There are a number of challenges getting something like this working at speed, which could be its own post. Minimizing divergence is very important, as is reducing octree walking time. With the M-brick technique, there are two main paths in the inner loop, stepping through the octree and sampling within bricks. Branch divergence could easily cost half or more perfomance because of this. The other divergence problem is the highly variable step length to ray termination. I think dynamic ray scheduling is going to be a big win, probably using the shared memory store. I've done a little precursor to this by scheduling threads to work on lists of pixels instead of one-thread per pixel, as is typical, and this was already a win. I've also come up with a nifty faster method of traversing the octree itself, but more on that some other time.

Dynamic updating is a challenge, but in theory pretty feasible. The technique I am investigate is based on combining dynamic data generation with streaming (treating them as the same problem) with a single unique octree. The key is that the memory caching management scheme also limits the dynamic data that needs to be generated per frame. It should be a subset of the working set, which in turn is a multiple of the screen resolution. Here a large M value (big bricks) is a disadvantage as it means more memory waste and generation time.

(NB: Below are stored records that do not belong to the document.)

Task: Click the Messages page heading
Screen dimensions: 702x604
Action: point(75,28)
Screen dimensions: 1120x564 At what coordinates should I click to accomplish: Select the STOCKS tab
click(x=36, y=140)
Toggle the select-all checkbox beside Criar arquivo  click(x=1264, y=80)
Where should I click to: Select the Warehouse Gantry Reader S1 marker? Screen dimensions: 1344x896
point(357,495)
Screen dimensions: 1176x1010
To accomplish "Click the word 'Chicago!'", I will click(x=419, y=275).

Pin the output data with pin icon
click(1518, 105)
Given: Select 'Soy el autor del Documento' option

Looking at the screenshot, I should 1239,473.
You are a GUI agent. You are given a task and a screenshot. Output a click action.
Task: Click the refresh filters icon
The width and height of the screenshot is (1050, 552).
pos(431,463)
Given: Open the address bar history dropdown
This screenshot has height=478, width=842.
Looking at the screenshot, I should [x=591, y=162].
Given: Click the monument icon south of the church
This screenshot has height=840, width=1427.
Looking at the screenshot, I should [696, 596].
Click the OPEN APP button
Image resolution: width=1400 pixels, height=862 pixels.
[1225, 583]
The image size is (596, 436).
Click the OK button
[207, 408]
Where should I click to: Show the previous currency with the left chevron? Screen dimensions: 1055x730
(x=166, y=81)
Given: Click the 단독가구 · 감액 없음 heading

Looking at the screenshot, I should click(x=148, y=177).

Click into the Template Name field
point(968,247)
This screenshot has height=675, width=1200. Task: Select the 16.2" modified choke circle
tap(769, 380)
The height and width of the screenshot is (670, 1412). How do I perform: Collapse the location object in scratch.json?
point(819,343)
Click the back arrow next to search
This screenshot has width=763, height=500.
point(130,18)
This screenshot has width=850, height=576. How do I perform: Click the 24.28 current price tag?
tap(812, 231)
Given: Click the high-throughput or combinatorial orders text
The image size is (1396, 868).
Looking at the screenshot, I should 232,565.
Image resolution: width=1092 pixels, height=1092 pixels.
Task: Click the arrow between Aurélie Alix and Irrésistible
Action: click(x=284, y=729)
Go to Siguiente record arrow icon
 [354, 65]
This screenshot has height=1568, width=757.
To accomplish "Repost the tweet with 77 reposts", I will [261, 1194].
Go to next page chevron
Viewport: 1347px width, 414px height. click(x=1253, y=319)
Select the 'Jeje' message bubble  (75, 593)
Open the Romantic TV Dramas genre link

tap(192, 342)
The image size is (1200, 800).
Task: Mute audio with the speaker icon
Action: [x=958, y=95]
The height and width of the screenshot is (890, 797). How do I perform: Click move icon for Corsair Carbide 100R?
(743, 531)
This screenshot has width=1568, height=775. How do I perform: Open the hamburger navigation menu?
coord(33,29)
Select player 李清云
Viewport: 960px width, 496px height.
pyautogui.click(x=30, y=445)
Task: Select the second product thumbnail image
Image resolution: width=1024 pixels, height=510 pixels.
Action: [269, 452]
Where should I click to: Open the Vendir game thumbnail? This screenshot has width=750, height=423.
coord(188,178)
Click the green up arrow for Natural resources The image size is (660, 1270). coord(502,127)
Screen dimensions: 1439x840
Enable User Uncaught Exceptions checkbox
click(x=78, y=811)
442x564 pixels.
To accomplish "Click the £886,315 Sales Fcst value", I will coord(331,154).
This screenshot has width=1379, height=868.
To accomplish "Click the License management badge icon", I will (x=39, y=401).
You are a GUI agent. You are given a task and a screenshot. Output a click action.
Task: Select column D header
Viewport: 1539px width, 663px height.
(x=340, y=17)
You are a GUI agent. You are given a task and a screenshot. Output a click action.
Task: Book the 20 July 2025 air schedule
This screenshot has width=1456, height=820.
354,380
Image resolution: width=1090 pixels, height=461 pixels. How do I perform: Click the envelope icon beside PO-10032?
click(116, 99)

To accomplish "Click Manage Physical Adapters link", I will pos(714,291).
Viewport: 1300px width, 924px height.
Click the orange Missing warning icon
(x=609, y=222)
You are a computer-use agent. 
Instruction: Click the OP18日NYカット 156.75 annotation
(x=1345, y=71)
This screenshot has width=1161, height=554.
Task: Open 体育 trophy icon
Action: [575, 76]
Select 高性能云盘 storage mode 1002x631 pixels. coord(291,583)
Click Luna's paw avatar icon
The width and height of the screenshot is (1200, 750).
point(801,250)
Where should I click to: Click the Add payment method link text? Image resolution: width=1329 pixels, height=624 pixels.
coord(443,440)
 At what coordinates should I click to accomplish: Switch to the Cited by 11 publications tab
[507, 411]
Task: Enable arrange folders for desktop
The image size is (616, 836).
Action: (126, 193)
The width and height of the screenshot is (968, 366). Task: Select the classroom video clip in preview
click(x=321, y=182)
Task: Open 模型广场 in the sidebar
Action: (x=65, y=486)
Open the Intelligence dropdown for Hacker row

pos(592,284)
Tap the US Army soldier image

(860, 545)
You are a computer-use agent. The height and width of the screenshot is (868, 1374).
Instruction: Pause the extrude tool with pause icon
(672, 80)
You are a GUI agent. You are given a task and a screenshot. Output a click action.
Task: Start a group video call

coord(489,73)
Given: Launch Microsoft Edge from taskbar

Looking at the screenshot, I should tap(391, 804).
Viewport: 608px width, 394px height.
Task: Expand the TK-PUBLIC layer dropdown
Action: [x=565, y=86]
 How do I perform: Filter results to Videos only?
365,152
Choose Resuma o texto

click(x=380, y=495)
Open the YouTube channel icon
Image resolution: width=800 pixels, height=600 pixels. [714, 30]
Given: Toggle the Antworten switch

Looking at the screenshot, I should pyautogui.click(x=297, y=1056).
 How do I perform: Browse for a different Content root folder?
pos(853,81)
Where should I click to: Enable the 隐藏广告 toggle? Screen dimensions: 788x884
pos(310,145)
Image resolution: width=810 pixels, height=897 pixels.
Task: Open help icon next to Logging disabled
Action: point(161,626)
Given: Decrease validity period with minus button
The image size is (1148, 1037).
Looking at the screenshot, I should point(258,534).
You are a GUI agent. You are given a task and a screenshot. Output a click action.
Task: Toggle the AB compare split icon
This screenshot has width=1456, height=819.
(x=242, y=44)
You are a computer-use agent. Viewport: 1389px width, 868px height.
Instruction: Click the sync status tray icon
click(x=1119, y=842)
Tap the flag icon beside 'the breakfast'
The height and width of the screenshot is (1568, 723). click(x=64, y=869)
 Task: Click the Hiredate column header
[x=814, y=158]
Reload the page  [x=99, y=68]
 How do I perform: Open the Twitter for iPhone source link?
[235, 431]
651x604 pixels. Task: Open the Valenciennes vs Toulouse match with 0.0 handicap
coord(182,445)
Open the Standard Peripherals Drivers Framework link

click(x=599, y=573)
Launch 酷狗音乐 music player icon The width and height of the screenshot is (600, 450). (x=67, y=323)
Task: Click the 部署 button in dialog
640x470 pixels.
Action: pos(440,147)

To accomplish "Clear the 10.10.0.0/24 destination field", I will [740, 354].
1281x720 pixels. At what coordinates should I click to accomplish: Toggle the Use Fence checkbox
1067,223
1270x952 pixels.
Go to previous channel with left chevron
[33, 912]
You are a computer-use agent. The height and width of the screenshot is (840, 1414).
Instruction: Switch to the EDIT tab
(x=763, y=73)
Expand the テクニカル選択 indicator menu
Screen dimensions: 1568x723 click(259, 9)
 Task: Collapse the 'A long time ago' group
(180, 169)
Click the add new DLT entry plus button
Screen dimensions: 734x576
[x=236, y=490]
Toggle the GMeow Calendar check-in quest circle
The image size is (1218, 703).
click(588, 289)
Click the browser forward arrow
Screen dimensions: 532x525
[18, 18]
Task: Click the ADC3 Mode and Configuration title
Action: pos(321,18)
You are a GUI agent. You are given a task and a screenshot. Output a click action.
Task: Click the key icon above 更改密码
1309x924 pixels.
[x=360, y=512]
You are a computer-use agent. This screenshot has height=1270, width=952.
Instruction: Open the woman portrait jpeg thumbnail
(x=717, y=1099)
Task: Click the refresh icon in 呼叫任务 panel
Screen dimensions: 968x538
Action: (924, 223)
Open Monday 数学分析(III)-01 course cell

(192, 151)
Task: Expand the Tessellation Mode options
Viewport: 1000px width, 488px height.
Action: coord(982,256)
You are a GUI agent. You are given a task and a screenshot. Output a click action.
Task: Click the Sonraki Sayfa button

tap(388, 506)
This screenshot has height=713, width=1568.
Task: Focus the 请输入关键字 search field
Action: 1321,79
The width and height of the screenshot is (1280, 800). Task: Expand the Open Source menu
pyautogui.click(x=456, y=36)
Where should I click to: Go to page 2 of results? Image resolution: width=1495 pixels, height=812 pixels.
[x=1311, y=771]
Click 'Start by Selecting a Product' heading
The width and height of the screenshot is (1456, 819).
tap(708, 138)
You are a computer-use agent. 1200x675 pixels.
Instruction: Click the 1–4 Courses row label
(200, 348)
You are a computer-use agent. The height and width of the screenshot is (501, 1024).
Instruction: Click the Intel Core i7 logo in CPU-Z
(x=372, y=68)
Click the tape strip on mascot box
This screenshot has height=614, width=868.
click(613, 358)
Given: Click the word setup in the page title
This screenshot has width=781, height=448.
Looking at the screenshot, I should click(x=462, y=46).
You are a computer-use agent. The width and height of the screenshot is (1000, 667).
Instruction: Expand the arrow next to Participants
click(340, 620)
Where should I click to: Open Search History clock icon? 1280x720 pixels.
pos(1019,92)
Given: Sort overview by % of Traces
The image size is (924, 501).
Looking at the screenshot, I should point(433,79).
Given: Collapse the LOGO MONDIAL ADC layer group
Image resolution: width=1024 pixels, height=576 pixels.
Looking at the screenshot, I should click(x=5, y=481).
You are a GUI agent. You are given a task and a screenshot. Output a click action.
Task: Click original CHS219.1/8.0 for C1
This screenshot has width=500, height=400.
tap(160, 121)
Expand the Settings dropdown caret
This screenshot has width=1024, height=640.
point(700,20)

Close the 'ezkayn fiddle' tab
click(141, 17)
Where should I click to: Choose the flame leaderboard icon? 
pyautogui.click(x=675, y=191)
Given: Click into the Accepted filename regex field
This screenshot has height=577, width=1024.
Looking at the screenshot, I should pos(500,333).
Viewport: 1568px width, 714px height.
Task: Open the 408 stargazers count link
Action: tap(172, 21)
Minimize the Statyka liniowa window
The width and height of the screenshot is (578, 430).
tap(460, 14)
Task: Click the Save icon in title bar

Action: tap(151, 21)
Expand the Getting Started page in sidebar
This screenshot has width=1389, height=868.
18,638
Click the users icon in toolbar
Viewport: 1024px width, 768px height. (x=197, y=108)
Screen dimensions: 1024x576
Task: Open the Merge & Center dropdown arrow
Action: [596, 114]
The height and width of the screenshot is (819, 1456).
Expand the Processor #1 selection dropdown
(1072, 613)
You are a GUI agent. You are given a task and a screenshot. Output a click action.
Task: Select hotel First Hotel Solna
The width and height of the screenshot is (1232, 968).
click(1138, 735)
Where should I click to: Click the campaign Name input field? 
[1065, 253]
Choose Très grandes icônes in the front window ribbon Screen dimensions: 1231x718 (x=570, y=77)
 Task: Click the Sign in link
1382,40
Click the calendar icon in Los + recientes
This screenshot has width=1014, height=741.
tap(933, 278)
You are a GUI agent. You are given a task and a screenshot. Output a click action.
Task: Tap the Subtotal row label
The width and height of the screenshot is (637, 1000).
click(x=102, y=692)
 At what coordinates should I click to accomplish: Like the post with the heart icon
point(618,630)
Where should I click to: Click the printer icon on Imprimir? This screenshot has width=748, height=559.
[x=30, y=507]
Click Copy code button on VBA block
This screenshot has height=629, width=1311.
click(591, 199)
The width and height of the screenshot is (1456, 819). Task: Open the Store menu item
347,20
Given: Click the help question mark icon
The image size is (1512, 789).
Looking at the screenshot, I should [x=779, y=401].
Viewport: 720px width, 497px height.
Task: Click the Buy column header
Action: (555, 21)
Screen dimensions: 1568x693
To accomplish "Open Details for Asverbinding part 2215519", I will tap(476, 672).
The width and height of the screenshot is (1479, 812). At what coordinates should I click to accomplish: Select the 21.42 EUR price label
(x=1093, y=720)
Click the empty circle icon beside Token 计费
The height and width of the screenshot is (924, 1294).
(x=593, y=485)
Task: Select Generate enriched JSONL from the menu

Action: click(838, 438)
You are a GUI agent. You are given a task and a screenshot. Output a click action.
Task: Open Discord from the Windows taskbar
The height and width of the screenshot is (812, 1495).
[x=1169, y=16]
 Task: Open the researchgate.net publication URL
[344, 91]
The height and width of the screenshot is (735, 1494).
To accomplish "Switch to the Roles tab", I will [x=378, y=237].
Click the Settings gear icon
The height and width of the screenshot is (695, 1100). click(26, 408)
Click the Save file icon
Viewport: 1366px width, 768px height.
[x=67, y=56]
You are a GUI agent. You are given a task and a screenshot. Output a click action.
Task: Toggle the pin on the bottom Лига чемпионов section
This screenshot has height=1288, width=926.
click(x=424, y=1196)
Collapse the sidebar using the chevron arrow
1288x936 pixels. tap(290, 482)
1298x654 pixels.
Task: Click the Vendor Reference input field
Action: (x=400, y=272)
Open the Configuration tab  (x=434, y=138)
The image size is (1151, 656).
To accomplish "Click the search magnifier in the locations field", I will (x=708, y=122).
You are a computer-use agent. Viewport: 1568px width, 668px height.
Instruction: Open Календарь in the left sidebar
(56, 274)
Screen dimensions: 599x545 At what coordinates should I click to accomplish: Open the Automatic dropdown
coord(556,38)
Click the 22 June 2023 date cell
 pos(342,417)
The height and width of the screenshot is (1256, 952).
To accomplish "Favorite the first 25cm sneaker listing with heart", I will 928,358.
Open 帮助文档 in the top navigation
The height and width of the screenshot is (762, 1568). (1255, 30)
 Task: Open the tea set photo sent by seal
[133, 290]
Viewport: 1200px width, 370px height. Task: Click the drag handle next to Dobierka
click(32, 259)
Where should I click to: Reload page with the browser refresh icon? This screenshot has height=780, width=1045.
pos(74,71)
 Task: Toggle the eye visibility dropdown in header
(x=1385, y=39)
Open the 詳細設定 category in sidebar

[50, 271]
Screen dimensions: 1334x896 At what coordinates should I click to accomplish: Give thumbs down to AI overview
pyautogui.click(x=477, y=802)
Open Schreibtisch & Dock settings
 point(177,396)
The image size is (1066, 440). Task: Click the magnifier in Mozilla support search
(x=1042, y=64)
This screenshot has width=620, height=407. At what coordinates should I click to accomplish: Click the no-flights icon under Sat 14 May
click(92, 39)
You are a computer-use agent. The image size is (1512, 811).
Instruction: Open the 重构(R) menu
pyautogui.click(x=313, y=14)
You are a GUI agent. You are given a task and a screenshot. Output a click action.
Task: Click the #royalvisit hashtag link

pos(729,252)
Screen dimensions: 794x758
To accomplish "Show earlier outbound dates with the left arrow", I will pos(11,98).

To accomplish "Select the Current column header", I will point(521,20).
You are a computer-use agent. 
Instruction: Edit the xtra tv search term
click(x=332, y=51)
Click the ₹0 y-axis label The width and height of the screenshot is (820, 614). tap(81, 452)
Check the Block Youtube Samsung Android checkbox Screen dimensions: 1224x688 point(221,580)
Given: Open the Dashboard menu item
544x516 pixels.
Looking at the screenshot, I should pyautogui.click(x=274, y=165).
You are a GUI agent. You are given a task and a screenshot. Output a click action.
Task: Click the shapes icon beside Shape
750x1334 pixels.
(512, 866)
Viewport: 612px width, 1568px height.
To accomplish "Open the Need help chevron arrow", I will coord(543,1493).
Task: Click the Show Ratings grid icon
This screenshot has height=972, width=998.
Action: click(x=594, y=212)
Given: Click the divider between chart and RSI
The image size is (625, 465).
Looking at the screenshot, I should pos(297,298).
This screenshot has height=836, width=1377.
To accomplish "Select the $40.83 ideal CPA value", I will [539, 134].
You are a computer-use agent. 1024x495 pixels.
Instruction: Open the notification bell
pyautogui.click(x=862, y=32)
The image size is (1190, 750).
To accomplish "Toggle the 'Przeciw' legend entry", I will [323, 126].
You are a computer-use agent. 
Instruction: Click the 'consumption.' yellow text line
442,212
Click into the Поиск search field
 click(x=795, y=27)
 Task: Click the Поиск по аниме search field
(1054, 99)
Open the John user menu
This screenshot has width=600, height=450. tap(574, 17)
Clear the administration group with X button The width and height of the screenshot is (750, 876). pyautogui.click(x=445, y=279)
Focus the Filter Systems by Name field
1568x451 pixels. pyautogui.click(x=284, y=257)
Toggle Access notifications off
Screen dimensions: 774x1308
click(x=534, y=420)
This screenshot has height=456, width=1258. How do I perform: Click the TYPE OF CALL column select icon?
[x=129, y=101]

The other approach is to instance directly, which is what it looks like cyril is working on more recently. I look forward to his next paper and seeing how that worked out, but my gut reaction now is that having a two level structure (kd tree or bv tree on top of octree) is going to significantly complicate and slow down tracing. I suspect it will actually be faster to use the secondary, indexed structures only for generating voxel bricks, keeping the primary octree you trace from fully unique. With high end illumination effects, you still want numerous cone traces per pixel, so tracing will dominate the workload and its better to minimize the tracing time and keep that structure as fast as possible.